The ponies dashed on. The sandy ascent by the
Pavilion Spring was surmounted, and in another minute
we were at the door of Congress Hall. The last
stragglers from the breakfast-table were lounging down
the colonnade, and old Frump sat reading the newspaper
under the portico.

“Aha! Mr. Phipps,” said he, as Tom drove up,
“back so soon, eh? Why, I thought you and Kitty
would be billing it till dinner-time!”

“Sir!” said Tom, very gravely, “you have the honor
of addressing Captain Thomas Fane, of his Majesty's
—th Fusileers, and whenever you have a moment's
leisure I shall be happy to submit to your perusal a
certificate of the marriage of Miss Katherine Lorimer
to the gentleman I have the pleasure to present to you.
Mr. Frump, Mr. Slingsby!”

At the mention of my name, the blood in Mr.
Frump's ruddy complexion turned suddenly to the color
of the Tiber.

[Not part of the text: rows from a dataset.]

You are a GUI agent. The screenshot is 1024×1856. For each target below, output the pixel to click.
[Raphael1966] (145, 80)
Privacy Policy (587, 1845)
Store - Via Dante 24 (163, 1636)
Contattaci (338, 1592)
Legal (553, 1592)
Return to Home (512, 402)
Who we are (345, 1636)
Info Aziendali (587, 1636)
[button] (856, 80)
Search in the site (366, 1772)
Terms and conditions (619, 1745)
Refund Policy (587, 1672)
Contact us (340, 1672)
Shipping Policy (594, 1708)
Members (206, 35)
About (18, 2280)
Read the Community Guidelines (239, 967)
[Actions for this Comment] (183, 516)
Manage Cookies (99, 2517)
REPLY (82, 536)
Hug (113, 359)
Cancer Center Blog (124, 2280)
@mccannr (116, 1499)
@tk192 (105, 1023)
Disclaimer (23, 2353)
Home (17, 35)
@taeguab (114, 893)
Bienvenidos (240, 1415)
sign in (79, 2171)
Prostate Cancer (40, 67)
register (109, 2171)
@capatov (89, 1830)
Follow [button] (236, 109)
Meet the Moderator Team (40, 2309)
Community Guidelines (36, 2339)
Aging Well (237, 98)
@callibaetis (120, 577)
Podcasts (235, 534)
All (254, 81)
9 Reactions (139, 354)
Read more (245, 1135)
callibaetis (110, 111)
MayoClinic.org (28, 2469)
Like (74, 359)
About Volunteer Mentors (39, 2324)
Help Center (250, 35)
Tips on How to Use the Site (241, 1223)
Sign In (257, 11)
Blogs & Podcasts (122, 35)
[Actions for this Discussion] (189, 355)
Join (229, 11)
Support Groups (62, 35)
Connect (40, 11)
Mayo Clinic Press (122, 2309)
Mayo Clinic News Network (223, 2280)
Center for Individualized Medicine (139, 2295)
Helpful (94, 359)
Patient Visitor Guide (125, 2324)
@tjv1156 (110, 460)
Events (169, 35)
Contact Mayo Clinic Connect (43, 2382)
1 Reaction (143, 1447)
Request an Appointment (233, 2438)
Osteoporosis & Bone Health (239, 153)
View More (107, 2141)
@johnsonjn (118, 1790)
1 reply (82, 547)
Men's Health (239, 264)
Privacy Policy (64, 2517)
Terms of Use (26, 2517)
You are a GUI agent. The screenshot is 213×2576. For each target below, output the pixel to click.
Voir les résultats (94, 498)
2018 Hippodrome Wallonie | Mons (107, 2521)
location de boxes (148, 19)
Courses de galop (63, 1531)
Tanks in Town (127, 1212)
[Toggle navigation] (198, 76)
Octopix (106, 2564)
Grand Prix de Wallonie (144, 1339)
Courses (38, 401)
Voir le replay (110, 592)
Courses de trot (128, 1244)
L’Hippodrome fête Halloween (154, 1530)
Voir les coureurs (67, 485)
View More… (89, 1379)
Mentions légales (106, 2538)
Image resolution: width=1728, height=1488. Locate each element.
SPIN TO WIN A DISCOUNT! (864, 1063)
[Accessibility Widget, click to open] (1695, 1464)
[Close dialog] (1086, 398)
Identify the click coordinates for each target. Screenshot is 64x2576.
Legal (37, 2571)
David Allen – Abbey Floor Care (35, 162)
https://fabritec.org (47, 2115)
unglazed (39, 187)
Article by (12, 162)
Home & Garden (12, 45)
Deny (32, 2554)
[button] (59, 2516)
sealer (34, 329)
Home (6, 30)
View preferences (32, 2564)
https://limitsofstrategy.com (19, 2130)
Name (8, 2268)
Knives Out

Poetry alone can express the feeling
pictured in his countenance:—

“If every atom of a dead man's flesh
Should creep, each one with a particular life,
Yet all as cold as ever—'twas just so:
Or had it drizzled needle-points of frost,
Upon a feverish head made suddenly bald.”

George Washington Jefferson Frump, Esq., left
Congress Hall the same evening, and has since ungraciously
refused an invitation to Captain Fane's wedding—possibly
from his having neglected to invite him
on a similar occasion at Saratoga. This last, however,
I am free to say, is a gratuitous supposition of my own.